A l’orée de la rentrée de la deuxième session prévue la semaine prochaine, le ministère de la Formation professionnelle assure avoir mis le paquet, entre autres aspects, en offrant 28 000 nouvelles places pédagogiques et une dizaine de nouvelles spécialités à travers une quarantaine de nouveaux établissements qui font qu’à compter de dimanche prochain, ils seront 1 295 instituts, centres et autres établissements de la formation professionnelle que rejoindront également un millier de nouveaux formateurs et enseignants parmi lesquels certains ont suivi des cursus avec le concours d’établissements français spécialisés dans la formation des formateurs.
De nouveaux investissements consentis pour l’élargissement du nombre de stagiaires et de nouvelles spécialités destinés à répondre à la demande du secteur économique en main-d’œuvre et personnels qualifiés.
L’élargissement de la nomenclature des formations dispensées passées désormais à 480, résulte ainsi d’une mise à jour continue de la palette de spécialités, a assuré Mohamed Mebarki qui a fait état, en guise d’exemple, d’une concertation assortie de rencontres avec des ministères comme cela a été le cas avec ses collègues de l’énergie, d’une part, et de l’industrie, de l’autre, au sujet de la formation des personnels destinés au «projet du siècle», comme il le qualifiera, pour parler de l’usine de phosphate à Tébessa qui devra créer 14 000 emplois dont 3 000 pour le début de son exploitation.

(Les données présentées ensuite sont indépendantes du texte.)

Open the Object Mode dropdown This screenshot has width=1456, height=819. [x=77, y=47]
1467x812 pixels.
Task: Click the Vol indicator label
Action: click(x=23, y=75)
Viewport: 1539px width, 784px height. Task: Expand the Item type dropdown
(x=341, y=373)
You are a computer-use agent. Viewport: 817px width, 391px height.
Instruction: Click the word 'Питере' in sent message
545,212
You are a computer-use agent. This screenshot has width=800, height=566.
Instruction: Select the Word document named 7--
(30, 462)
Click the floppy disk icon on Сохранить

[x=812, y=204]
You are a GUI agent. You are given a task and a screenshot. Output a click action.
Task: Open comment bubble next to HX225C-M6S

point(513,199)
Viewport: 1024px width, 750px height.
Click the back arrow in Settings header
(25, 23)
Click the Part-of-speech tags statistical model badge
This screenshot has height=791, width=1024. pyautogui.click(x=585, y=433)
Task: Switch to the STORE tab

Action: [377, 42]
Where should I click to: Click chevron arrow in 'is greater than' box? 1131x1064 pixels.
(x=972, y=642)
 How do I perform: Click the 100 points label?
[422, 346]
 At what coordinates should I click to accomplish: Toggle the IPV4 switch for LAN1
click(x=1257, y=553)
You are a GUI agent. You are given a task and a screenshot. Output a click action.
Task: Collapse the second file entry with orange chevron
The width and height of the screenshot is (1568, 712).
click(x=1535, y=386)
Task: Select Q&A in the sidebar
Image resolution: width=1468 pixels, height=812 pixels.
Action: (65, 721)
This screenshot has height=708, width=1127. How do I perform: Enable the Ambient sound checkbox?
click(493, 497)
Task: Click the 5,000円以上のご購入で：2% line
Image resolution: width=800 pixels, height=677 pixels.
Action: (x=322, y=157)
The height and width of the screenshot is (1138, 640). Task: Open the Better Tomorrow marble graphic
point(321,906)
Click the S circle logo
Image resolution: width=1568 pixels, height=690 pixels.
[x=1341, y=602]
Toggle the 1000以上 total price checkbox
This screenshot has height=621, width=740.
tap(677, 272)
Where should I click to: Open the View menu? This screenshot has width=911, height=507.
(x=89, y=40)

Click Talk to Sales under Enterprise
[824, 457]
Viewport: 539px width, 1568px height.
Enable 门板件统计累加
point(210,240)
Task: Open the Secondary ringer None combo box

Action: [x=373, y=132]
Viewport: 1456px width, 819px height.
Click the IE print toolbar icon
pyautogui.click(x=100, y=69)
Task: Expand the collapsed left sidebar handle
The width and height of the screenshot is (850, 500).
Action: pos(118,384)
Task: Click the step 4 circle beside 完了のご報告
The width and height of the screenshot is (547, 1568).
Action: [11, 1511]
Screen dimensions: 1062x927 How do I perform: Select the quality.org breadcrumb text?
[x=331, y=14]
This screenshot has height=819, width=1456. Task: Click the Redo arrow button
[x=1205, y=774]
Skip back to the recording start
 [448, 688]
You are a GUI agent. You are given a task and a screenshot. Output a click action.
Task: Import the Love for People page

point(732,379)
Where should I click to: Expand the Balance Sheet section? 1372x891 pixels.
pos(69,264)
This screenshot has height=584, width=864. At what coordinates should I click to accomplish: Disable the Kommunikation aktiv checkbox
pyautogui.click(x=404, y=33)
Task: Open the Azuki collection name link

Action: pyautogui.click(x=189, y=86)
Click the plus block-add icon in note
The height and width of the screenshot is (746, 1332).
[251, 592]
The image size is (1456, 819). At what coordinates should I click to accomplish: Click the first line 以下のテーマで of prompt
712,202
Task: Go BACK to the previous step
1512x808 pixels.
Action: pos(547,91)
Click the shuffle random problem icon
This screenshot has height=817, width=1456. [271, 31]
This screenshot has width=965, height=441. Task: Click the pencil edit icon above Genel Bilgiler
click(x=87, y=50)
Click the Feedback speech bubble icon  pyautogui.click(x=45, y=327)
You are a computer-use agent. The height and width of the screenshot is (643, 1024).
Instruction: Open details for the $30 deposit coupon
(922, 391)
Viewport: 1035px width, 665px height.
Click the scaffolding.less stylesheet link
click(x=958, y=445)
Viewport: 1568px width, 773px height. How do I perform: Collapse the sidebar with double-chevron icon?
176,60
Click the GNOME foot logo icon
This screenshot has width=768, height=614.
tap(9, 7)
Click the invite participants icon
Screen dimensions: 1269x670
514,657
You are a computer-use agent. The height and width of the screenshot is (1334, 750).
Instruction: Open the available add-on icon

Par ailleurs, Mohamed Mebarki est revenu sur l’instauration du nouveau diplôme, le BEP équivalent au baccalauréat, qui autorise son détenteur à accéder au second cycle de l’enseignement professionnel que sanctionne un BEPS, une sorte de licence professionnelle. Ceci avant d’affirmer que la formation professionnelle s’oriente désormais dans une large mesure vers certaines spécialités en relation avec l’agriculture, le tourisme, les nouvelles technologies, l’audiovisuel et les arts graphiques pour répondre à une forte demande que le secteur de la formation professionnelle ne peut satisfaire malgré tout ce qui a été consenti comme investissements ces dernières années et la spécialisation de certains instituts et centres selon les pôles d’activité dominants dans des régions bien déterminées à travers le pays, comme c’est le cas par exemple à Alger où, eu égard à l’enrichissement du parc hôtelier avec 80 établissements nouveaux et une trentaine d’agences de tourisme, une forte demande dans les métiers de l’hôtellerie fait qu’il y a un décalage entre la demande et l’offre de formation. La levée du gel de certains investissements permettra peut-être de passer outre cette défaillance, une des rares qu’accuse le secteur de la formation professionnelle, selon les propos du ministre.